Quando chegavam no primeiro lugar onde seria realizado o desembarque dos passageiros e das cargas perigosas levadas naquele avião, Artur, no comando do voo, sentiu que alguma coisa diferente estava acontecendo no motor do avião. Não sabia se era uma pane elétrica ou falta de combustível. Disse ao colega:

— Não acredito. Algo está acontecendo. Por que o avião está perdendo a força? — E esvaziou os tanques como medida de segurança.

Mas nada mais pôde fazer. O avião BRT-301, que transportava 120 passageiros, 4 aeromoças e um comissário de bordo colidiu com a montanha que estava a 30 km do aeroporto onde iriam pousar, — região montanhosa e de difícil acesso —, vindo explodir, com o auxílio das cargas explosivas que estavam dentro do avião. Enfim, despedaçou-se.

Ali ficaram por algumas horas. Nenhuma das pessoas que estavam a bordo do avião sobreviveu.

Mariana levantou, olhou para a menina que a chamava fazendo um sinal com as mãos e foi em direção a ela.

— Ruth, é você? — e abraçou a amiga a quem não via há muitos anos. Havia se despedido dela quando terminaram juntas o pré-escolar. Depois ambas se separaram e nunca mais haviam se encontrado.

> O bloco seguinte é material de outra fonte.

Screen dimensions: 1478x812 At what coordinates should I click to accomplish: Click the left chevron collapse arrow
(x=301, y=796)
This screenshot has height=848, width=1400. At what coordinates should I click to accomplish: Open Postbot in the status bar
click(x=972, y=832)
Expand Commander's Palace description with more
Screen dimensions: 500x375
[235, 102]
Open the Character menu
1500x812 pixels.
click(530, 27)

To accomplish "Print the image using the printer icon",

— Vamos, Mariana. No lugar onde estou você também vai ficar. É muito lindo lá. Só flores e campos. Há muitas pessoas conhecidas por nós lá na escola que também estão neste lugar. Você vai gostar.

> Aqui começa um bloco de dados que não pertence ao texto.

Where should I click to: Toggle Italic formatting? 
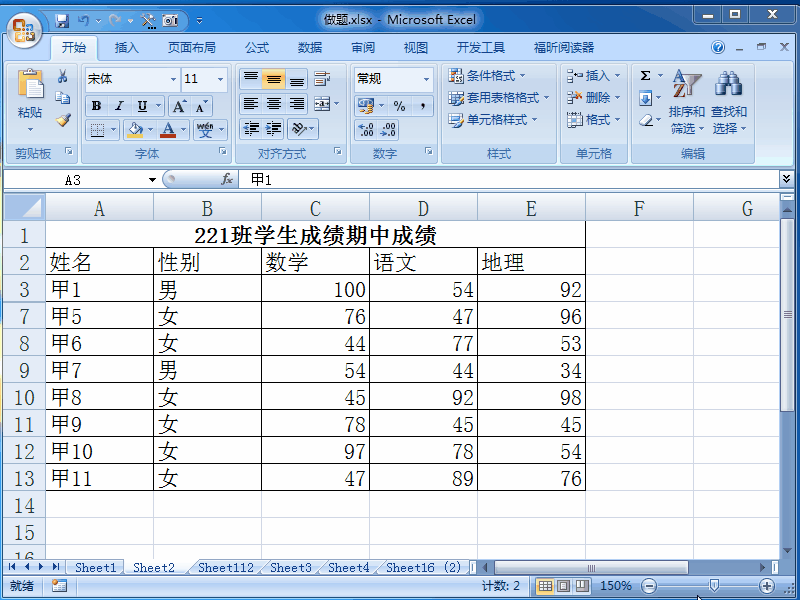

— Mas e o meu irmão, o Artur? Quem vai cuidar dele? — quis saber Mariana, olhando os restos daquele avião que sonhara viajar.

— Não se preocupe. Tenho amigos que irão retirar seu irmão dali e levá-lo ao “hospital” adequado. Ele vai ficar bom.

E lá foram juntas as duas grandes amigas da infância. Apenas Mariana ainda não havia entendido que sua amiga Ruth não estava mais no lugar onde ela achou que estivesse, mas o tempo se incumbiria de fazê-la compreender onde realmente estavam agora. Sentiu apenas que sua alma havia se cristalizado com a saudade dos sonhos que foram perdidos com o tempo.

E aquele lugar ermo, sombrio, turvo em algumas partes, mas agradável de habitar, era agora o lugar onde morava Mariana e sua amiga Ruth. O convívio com as pessoas daquela nova cidade — cheias de vida, alegres e limpas no modo de falar, agir e pensar — afastaria qualquer tristeza dos olhos da nova habitante. Ela seria feliz ali. E dali olharia todos lá embaixo.